**練習問題**
1 – 引用文に出てくる西暦年を、重複を除いて、出てくる順にすべて挙げてください。
2 – 引用文の「全く不明である。なぜなら、長」から「の合憲性を導き出そうとした。」までを、「憲法学者」を「法学者」に差し替えて、すべて書き出してください。
3 – 長谷部教授が立憲主義を用いて集団的自衛権の違憲性をどう論証したかは「全く不明である」とされています。引用文はその理由をどう説明していますか。1～3文で答えてください。

長谷部恭男・東大名誉教授は、2015年に衆議院憲法審査会で「安保法制は違憲だ」という意見を述べて有名になった憲法学者である。憲法調査会を取り仕切っていた自民党の船田元議員は、長谷部教授が特定秘密保護法案などに賛成してくれていたので油断した、などと述懐した。しかし長谷部教授は、長きにわたり、集団的自衛権を違憲と論じる者であった。

長谷部教授は、『憲法と平和を問いなおす』(2004年)で、護憲派の立場を維持しつつ、自衛隊合憲論を打ち出した。東大法学部憲法学のエース・長谷部教授の自衛隊合憲説は、当時の憲法学に衝撃を与えた。しかし、今日、憲法学者が口をそろえて「自衛隊は昔から合憲なので改憲の必要はない」という立場で、「アベ政治を許さない」ために大同団結できるのは、長谷部教授が打った布石のおかげだ。

「安保法制は違憲だ」という発言で、俗にいう長谷部教授の「失地回復」が果たされた。発言後、長谷部教授は、2015年10月に全国憲法研究会代表に就任し、さらに2016年10月には日本公法学会理事長にも就任して、憲法学者が集う二つの学会の長を同時に務めるようになった。長谷部教授が自信満々で「国民には、法律家共同体のコンセンサスを受け入れるか受け入れないか、二者択一してもらうしかないのです」と述べるようになったのは(注1)、憲法学界の権威を信じる者にとっては、裏付けのない行動ではない。

このような背景を持つ長谷部教授の集団的自衛権の違憲論は、長谷部教授の愛する「立憲主義」によって、どのようにして説明されるのか。「立憲主義」の概念をかかげて憲法の平和主義を説明したことによって、国政にも甚大な影響を与えた長谷部教授は、果たしてどのように「立憲主義」を駆使して、自衛隊は合憲だが、集団的自衛権は違憲だ、と論証したのか。

全く不明である。なぜなら、長谷部教授は、立憲主義と集団的自衛権を、結び付けていないからである。

■憲法解釈は憲法学者に委ねよ?

長谷部教授は、「日本の憲法学者は、法律学者が通常そうであるように、必ずしも、つねに剛直な法実証主義者として法文の一字一句に忠実な解釈を行うわけではない」などと主張した。そのうえで憲法の「解釈適用は、最後は専門の法律家の手に委ねられる」と平気で主張した(注2)。つまり、長谷部教授好みの「穏健な平和主義」が正しいのは、文言解釈にはとらわれない憲法学者の解釈に憲法解釈を委ねることが、憲法学者が信じる最も正しい憲法解釈の方法だからである。こうした主張をへて、長谷部教授は、自衛隊の合憲性を導き出そうとした。

それでは集団的自衛権はどうか。実は、長谷部教授は、立憲主義の観点からは、集団的自衛権の違憲性を、全く説明しない。集団的自衛権違憲論は、長谷部教授の「立憲主義」とは、実は、関係がない。

長谷部教授によれば、立憲主義は、「公」と「私」を区分し、「公」が「私」に介入しないようにすることから、生まれる。価値規範が多様なリベラル・デモクラシー=立憲主義体制においては、「私」の意見の内容を、「公」が決めることができない。そこで「公」による「私」の領域への介入を不当なものとして禁止するのが、長谷部教授が説明する立憲主義の本質である。「公」が担当するのは、社会を維持するのに必要な「調整」問題だとされる。

**提供データ**
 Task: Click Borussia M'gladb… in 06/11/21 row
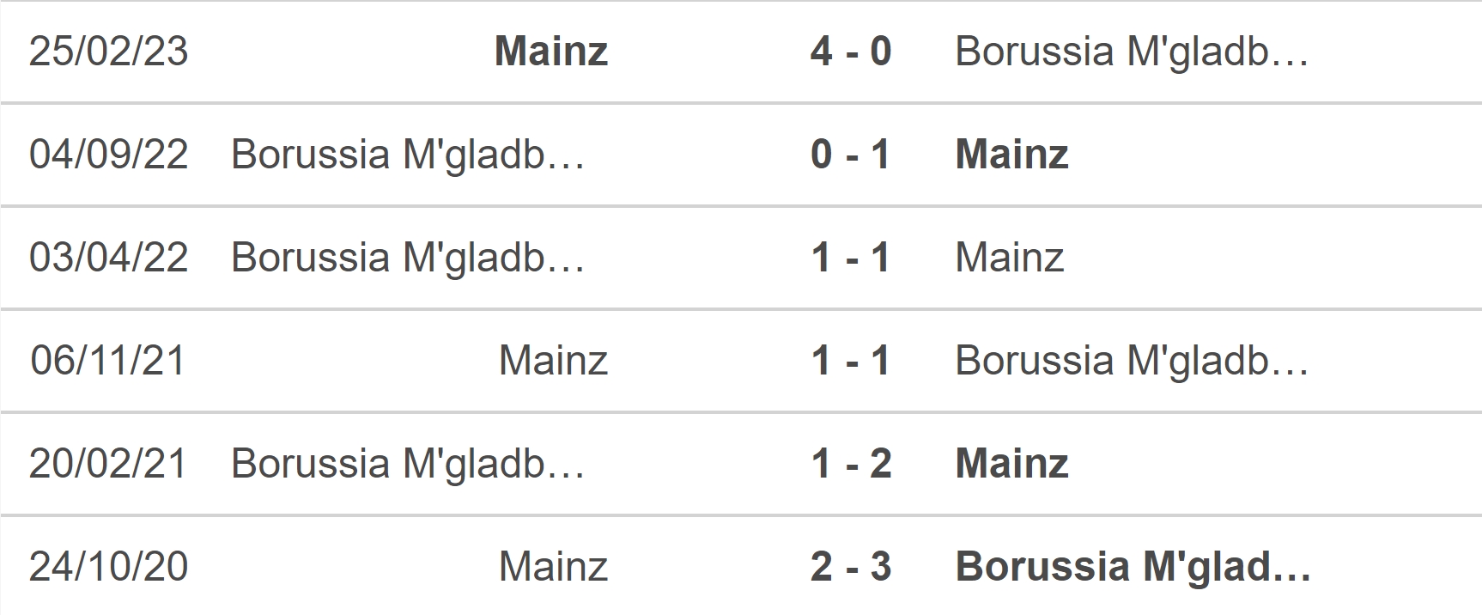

**各問の解答**
1 – 2015年、2004年、2016年

2 –
全く不明である。なぜなら、長谷部教授は、立憲主義と集団的自衛権を、結び付けていないからである。

■憲法解釈は法学者に委ねよ?

長谷部教授は、「日本の法学者は、法律学者が通常そうであるように、必ずしも、つねに剛直な法実証主義者として法文の一字一句に忠実な解釈を行うわけではない」などと主張した。そのうえで憲法の「解釈適用は、最後は専門の法律家の手に委ねられる」と平気で主張した(注2)。つまり、長谷部教授好みの「穏健な平和主義」が正しいのは、文言解釈にはとらわれない法学者の解釈に憲法解釈を委ねることが、法学者が信じる最も正しい憲法解釈の方法だからである。こうした主張をへて、長谷部教授は、自衛隊の合憲性を導き出そうとした。

3 – 長谷部教授が、立憲主義と集団的自衛権を結び付けていないからです。